━━ Source information ━━

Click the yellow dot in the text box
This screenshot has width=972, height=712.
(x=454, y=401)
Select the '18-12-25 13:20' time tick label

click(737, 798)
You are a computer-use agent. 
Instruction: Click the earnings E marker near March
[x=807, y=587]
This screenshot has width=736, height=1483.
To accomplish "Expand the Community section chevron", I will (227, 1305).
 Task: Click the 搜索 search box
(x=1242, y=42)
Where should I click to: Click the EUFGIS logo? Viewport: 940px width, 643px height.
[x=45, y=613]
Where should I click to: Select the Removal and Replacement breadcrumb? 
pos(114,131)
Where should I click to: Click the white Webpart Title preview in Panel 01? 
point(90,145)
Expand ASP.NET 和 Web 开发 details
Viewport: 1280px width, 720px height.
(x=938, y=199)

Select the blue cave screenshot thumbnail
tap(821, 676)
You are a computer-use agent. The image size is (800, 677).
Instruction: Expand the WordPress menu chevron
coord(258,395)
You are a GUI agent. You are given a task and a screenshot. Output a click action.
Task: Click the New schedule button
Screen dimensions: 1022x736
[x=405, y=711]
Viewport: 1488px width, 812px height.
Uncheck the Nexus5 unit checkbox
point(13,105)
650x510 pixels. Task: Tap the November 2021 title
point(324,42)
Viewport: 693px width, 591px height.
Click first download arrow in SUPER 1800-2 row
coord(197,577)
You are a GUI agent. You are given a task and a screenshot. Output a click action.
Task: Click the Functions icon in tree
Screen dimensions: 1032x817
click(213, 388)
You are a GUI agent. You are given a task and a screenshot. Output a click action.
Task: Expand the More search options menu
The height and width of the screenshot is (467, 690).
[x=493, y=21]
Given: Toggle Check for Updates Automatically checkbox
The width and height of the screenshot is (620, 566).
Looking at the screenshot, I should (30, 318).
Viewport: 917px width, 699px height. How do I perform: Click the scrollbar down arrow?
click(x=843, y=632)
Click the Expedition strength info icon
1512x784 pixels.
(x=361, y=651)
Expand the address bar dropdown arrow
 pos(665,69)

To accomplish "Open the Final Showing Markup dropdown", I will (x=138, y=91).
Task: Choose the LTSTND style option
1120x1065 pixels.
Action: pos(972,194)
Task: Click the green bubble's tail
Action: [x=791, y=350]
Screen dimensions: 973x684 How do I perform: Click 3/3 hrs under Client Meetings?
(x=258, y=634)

━━━

What the task requires. Which of the lines above hold the string "accomplish"? Copy each one.

Answer to the exercise.
To accomplish "Expand the Community section chevron", I will (227, 1305).
To accomplish "Open the Final Showing Markup dropdown", I will (x=138, y=91).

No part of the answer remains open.